Percentage of electricity from Renewable Sources (% RES-E)

Normalised Renewable % of Gross  Electricity Unit 2019
Hydro % 2.4%
Wind % 31.3%
Biomass % 1.1%
Renewable Waste % 1.0%
Landfill Gas % 0.4%
Biogas % 0.2%
Solar PV % 0.1%
Total % 36.5%
The Sustainable Energy Authority Ireland (SEAI) in their Energy in Ireland – 2019 report have estimated that the share of electricity from renewable energy increased almost five-fold between 2005 and 2018 – from 7.2% to 33.2% – an increase of twenty-six percentage points over 13 years. The provisional figure for electricity in 2019 is 36.5%. and 31.3% was from wind generation. The SEAI estimated that in 2019 renewable energy additionally avoided 5.8 million tonnes of CO2 emissions, the majority of which (4.8 million tonnes) was from renewable electricity, and €297 million of fossil fuel imports.

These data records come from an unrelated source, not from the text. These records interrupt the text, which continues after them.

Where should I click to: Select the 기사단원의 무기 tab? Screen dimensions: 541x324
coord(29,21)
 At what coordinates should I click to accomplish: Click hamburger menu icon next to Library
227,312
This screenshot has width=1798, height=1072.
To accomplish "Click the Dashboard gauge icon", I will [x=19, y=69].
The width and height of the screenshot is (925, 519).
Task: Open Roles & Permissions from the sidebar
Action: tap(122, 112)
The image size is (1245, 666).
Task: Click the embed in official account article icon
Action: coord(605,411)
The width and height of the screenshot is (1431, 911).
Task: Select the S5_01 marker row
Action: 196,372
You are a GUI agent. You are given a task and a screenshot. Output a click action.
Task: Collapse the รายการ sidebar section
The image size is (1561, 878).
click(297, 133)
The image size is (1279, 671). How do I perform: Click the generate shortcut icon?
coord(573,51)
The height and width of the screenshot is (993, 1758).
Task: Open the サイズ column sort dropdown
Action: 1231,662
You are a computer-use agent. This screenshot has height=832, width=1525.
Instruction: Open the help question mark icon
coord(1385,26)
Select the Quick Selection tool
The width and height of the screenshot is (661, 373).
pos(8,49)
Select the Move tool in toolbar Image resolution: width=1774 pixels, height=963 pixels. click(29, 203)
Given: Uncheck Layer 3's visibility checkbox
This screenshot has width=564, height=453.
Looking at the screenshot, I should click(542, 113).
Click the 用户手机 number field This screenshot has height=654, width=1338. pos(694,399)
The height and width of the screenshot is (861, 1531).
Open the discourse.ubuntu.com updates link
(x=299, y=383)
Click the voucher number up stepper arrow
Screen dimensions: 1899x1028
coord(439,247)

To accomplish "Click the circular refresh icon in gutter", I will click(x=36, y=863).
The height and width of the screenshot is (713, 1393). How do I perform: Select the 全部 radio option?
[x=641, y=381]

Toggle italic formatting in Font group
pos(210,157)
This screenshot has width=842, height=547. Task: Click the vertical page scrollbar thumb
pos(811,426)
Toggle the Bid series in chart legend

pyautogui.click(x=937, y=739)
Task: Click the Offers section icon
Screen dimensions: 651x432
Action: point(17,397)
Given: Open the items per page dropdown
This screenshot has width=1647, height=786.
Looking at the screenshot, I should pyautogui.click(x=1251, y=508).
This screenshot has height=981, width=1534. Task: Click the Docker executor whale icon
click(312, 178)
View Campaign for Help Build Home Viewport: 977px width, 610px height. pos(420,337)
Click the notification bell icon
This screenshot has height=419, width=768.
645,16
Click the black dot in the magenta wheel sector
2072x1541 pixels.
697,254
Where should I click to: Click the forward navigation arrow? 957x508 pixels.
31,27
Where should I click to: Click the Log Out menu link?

The Climate Action Plan included a commitment to deliver at least 3.5 GW of offshore wind by 2030, up to 8.2 GW of onshore wind and up to 1.5 GW of solar; the Programme for Government commits to a further increase in offshore wind deployment to 5 GW by 2030. Ireland’s National Energy and Climate Plan (Table 6 of the Plan) sets out estimated trajectories by renewable energy technology in order to achieve the overall and sectoral trajectories for renewable energy from 2021 to 2030.  These technology levels are indicative and for electricity the level of each technology will be driven by technology costs and competitive auctions under the Renewable Electricity Support Scheme (RESS) as well as corporate power purchase agreements.